*EXERCISE AIM*. Wherever the line that contains "The width and height of the screenshot is (1410, 680)." falls, repeat it and the lines after it exactly until the records end, without any pictures.

*RECORDS TO USE*.
◆ ◆ ◆ ◆ ◆
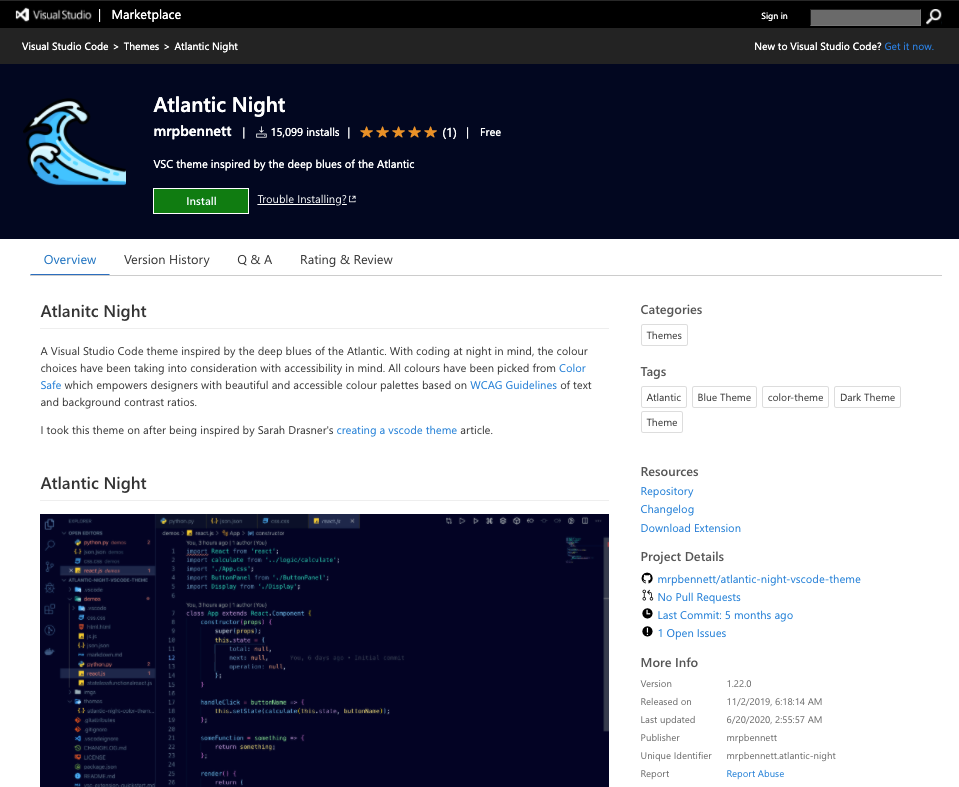Click the exclamation icon beside Open Issues
The height and width of the screenshot is (787, 959).
(648, 632)
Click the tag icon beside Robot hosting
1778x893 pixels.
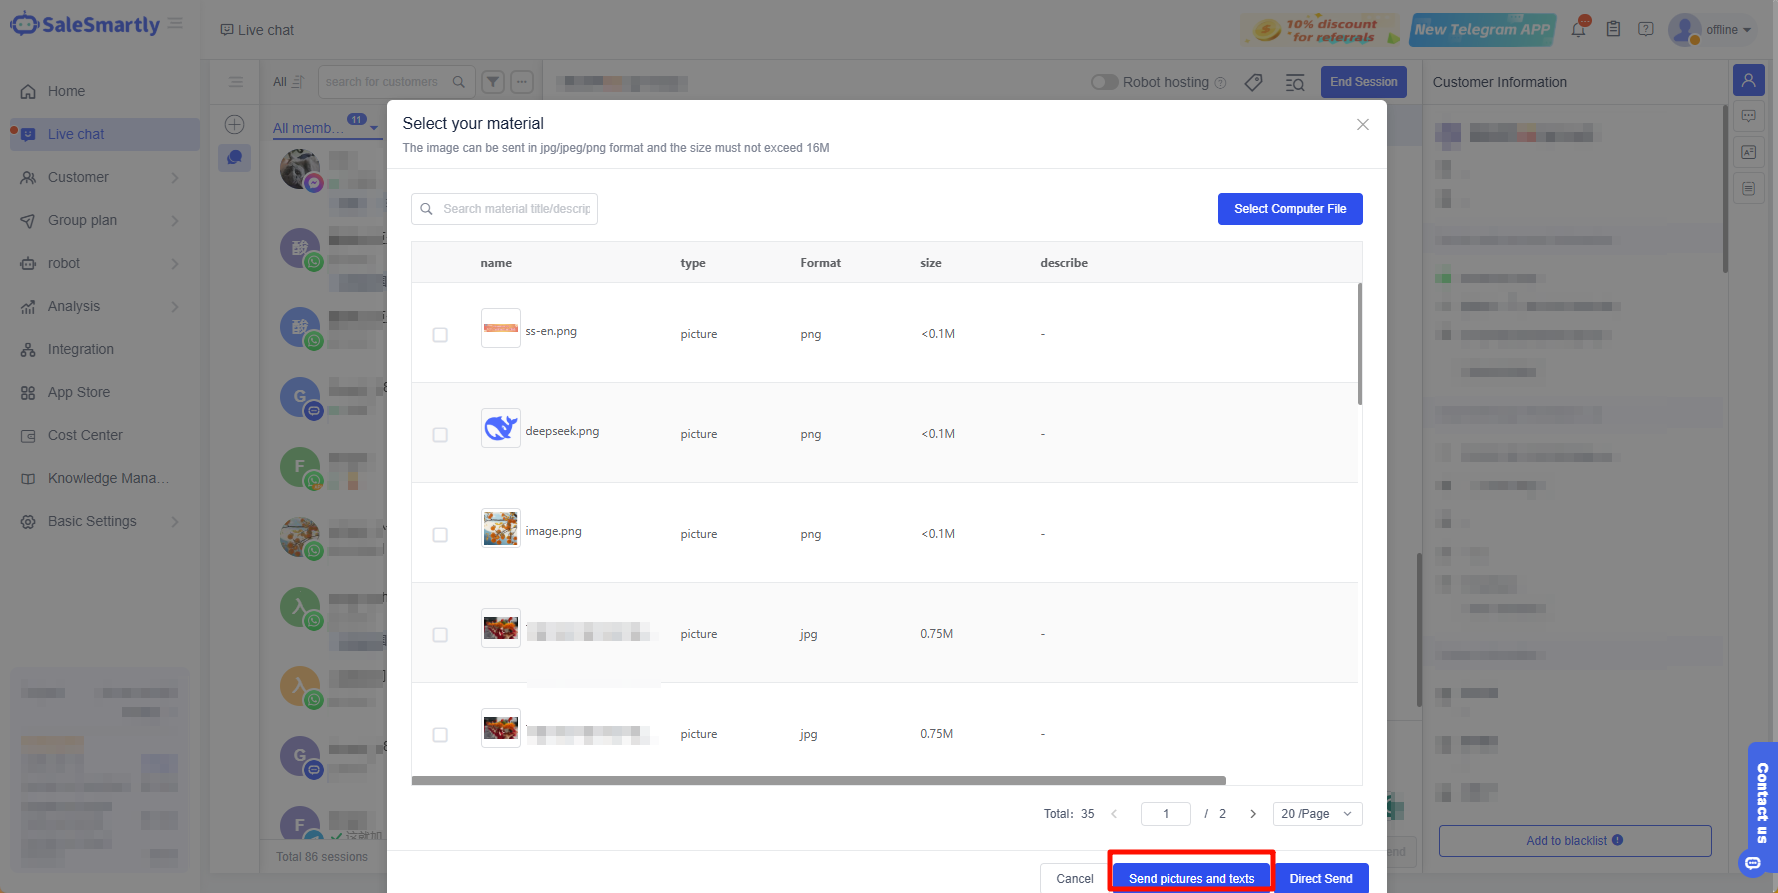[1253, 82]
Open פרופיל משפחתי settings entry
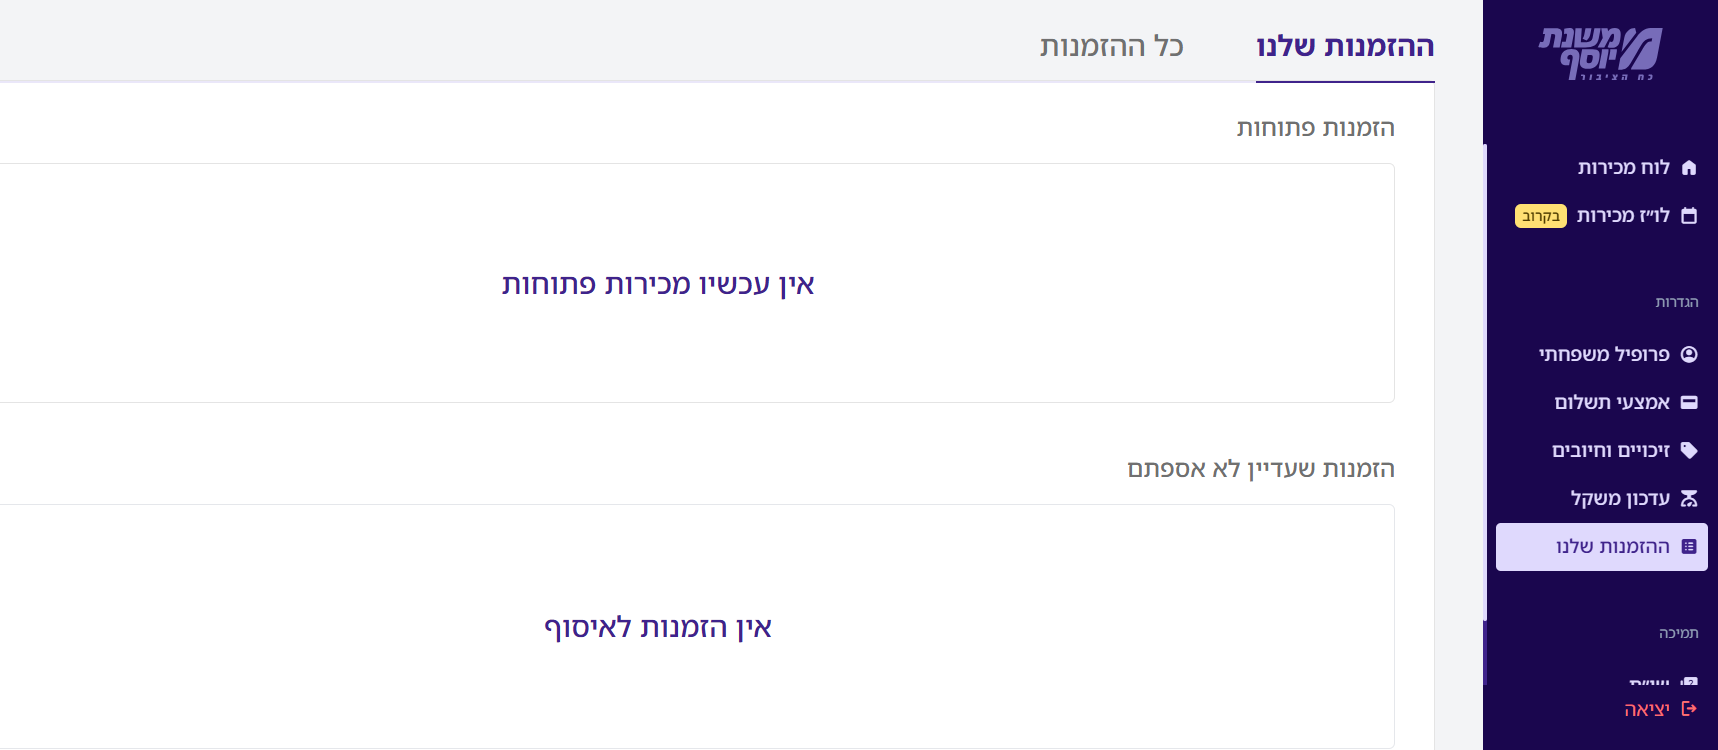1718x750 pixels. pyautogui.click(x=1605, y=354)
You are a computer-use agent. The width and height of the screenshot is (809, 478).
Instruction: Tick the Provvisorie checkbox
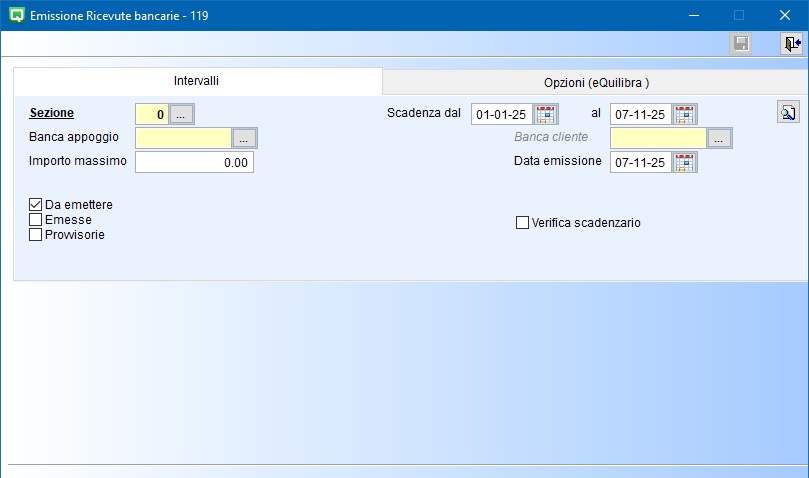[36, 235]
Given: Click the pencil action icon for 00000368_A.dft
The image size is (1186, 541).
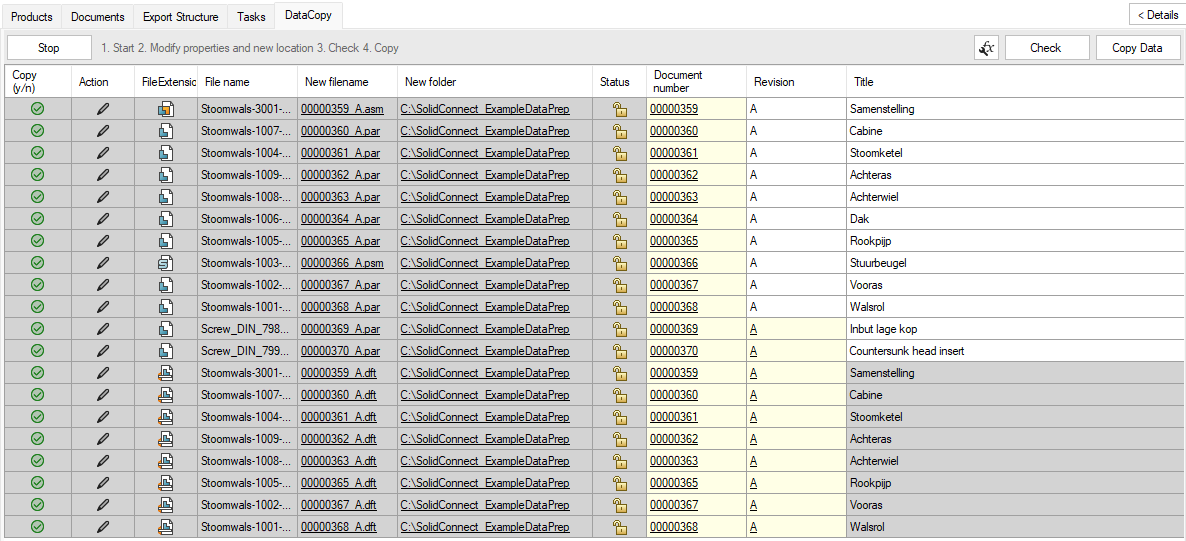Looking at the screenshot, I should (x=103, y=527).
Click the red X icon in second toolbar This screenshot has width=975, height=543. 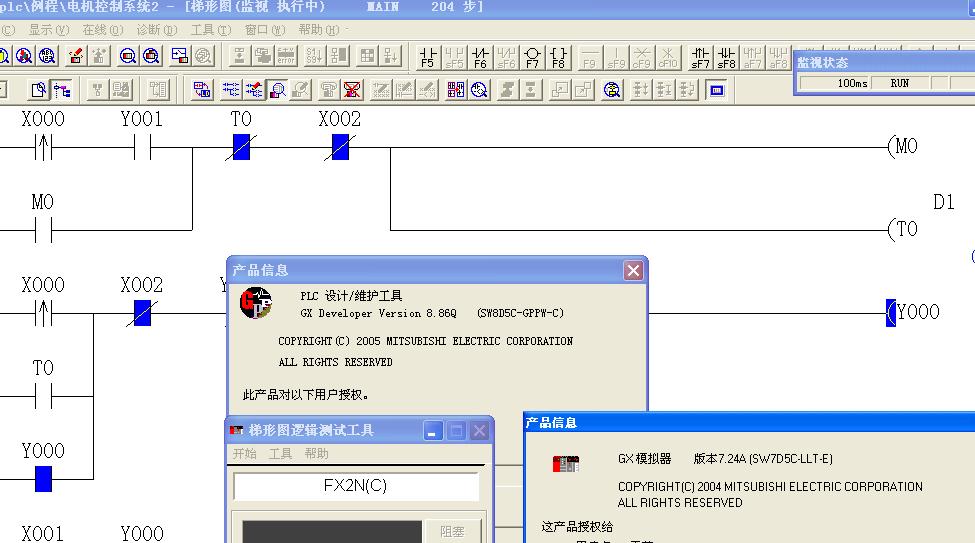pyautogui.click(x=353, y=90)
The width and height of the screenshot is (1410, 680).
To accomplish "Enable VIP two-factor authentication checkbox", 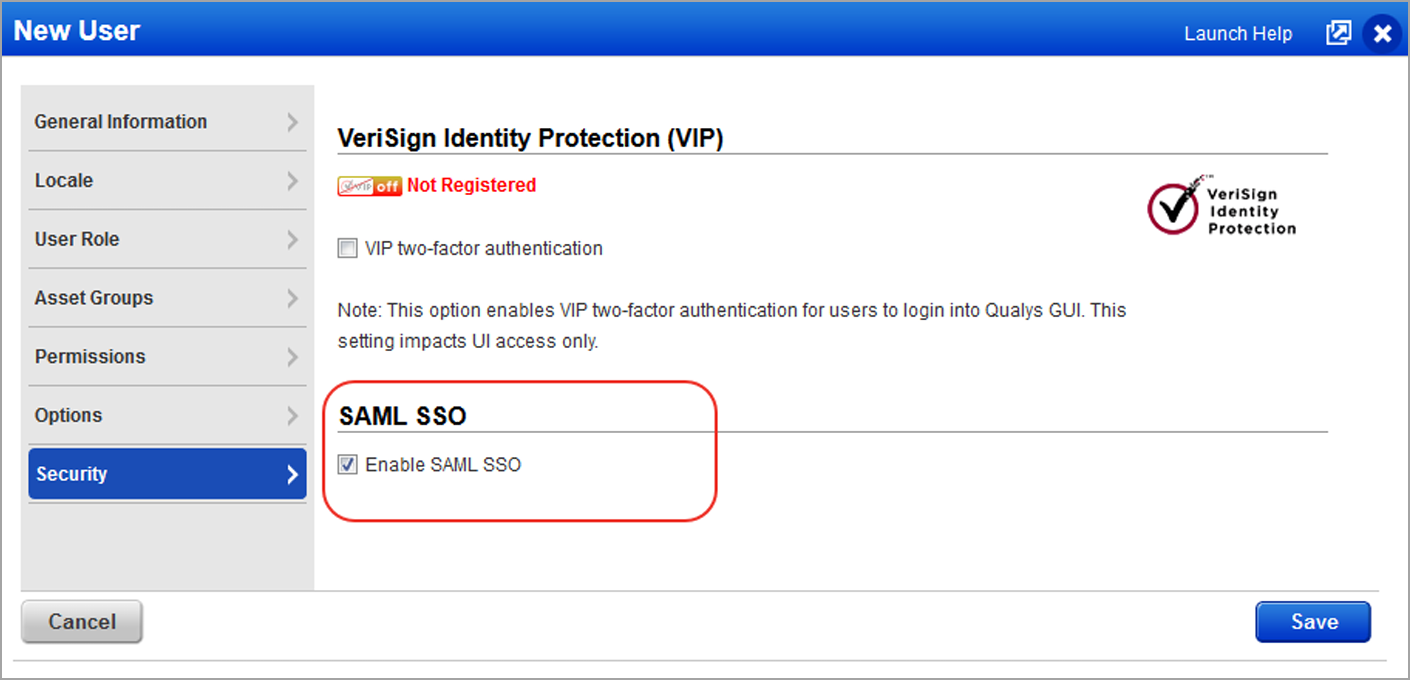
◆ ◆ ◆ ◆ ◆
*YOUR RESPONSE*.
The width and height of the screenshot is (1410, 680).
To accomplish "Enable VIP two-factor authentication checkbox", 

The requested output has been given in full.